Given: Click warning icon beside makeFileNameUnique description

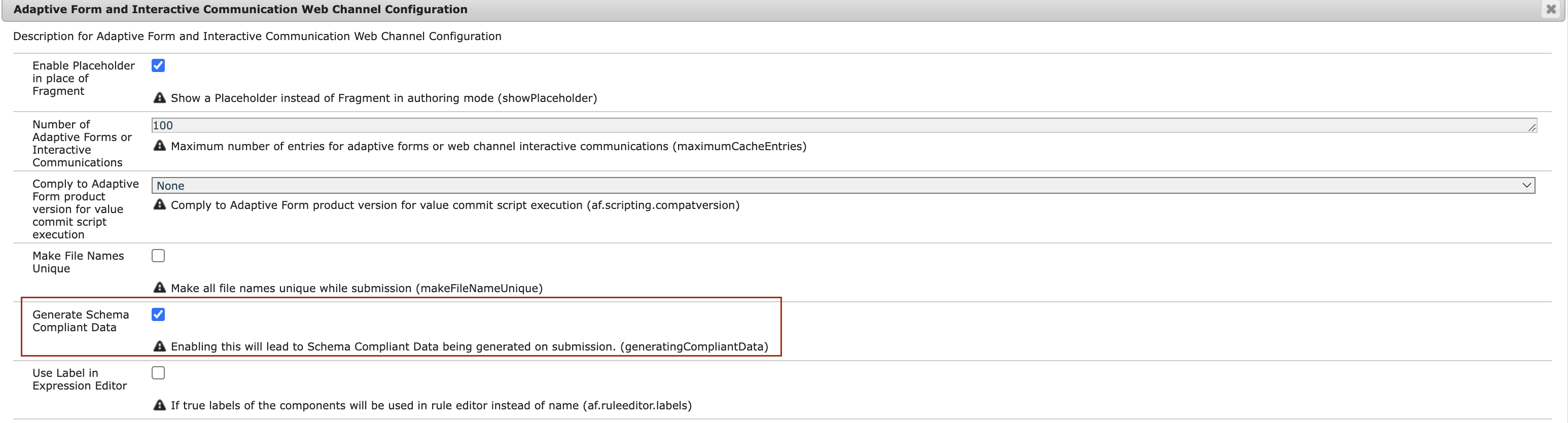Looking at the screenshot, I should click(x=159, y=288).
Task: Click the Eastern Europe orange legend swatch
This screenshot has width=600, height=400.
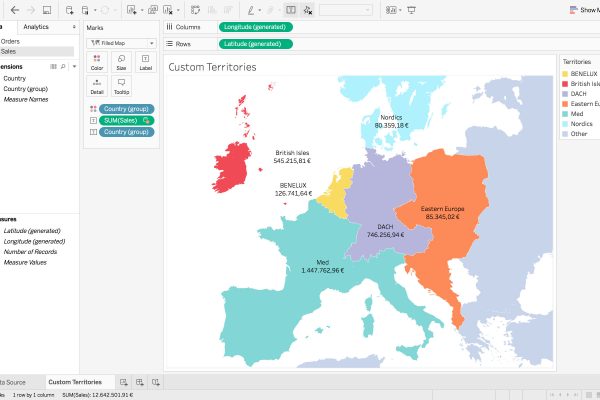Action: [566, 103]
■ ■ ■ ■ ■ ■ ■
AIM OF THE EXERCISE
The records above, minus their pictures, are to be returned word for word.

ANSWER SECTION
Given: Click warning icon beside makeFileNameUnique description

Looking at the screenshot, I should click(x=159, y=288).
Task: Click the Eastern Europe orange legend swatch
This screenshot has width=600, height=400.
Action: [566, 103]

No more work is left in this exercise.